▸ **ASSIGNMENT**:
An exact copy of all the data is required.

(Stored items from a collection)
══════
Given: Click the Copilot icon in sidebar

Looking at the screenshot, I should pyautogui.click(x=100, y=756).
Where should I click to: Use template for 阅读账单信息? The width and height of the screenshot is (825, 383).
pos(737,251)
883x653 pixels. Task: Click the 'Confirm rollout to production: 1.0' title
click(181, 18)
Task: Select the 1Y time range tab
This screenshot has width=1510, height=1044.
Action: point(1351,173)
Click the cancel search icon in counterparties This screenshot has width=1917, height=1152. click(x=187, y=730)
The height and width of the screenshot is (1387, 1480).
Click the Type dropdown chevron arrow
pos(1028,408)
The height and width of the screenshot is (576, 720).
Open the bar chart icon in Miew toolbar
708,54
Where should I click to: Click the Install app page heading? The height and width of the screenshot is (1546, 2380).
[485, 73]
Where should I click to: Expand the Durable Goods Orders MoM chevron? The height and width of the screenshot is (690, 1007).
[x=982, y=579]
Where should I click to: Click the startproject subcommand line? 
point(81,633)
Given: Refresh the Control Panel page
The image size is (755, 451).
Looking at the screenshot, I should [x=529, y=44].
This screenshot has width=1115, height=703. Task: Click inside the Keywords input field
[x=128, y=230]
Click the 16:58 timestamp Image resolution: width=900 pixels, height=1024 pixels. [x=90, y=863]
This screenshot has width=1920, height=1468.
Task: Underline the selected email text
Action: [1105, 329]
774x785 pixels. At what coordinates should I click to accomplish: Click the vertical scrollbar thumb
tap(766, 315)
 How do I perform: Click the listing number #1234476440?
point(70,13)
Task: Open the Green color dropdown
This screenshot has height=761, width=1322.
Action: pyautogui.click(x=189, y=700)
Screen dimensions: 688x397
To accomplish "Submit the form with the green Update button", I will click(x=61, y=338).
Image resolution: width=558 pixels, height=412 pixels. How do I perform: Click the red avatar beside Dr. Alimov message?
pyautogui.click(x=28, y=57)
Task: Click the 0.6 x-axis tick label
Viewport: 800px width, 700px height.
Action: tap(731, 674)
══════
▸ **TASK SOLUTION**:
Given: Click the Copilot icon in sidebar

Looking at the screenshot, I should pyautogui.click(x=100, y=756).
Where should I click to: Use template for 阅读账单信息? The width and height of the screenshot is (825, 383).
pos(737,251)
883x653 pixels. Task: Click the 'Confirm rollout to production: 1.0' title
click(181, 18)
Task: Select the 1Y time range tab
This screenshot has width=1510, height=1044.
Action: point(1351,173)
Click the cancel search icon in counterparties This screenshot has width=1917, height=1152. click(x=187, y=730)
The height and width of the screenshot is (1387, 1480).
Click the Type dropdown chevron arrow
pos(1028,408)
The height and width of the screenshot is (576, 720).
Open the bar chart icon in Miew toolbar
708,54
Where should I click to: Click the Install app page heading? The height and width of the screenshot is (1546, 2380).
[485, 73]
Where should I click to: Expand the Durable Goods Orders MoM chevron? The height and width of the screenshot is (690, 1007).
[x=982, y=579]
Where should I click to: Click the startproject subcommand line? 
point(81,633)
Given: Refresh the Control Panel page
The image size is (755, 451).
Looking at the screenshot, I should [x=529, y=44].
This screenshot has width=1115, height=703. Task: Click inside the Keywords input field
[x=128, y=230]
Click the 16:58 timestamp Image resolution: width=900 pixels, height=1024 pixels. [x=90, y=863]
This screenshot has width=1920, height=1468.
Task: Underline the selected email text
Action: [1105, 329]
774x785 pixels. At what coordinates should I click to accomplish: Click the vertical scrollbar thumb
tap(766, 315)
 How do I perform: Click the listing number #1234476440?
point(70,13)
Task: Open the Green color dropdown
This screenshot has height=761, width=1322.
Action: pyautogui.click(x=189, y=700)
Screen dimensions: 688x397
To accomplish "Submit the form with the green Update button", I will click(x=61, y=338).
Image resolution: width=558 pixels, height=412 pixels. How do I perform: Click the red avatar beside Dr. Alimov message?
pyautogui.click(x=28, y=57)
Task: Click the 0.6 x-axis tick label
Viewport: 800px width, 700px height.
Action: tap(731, 674)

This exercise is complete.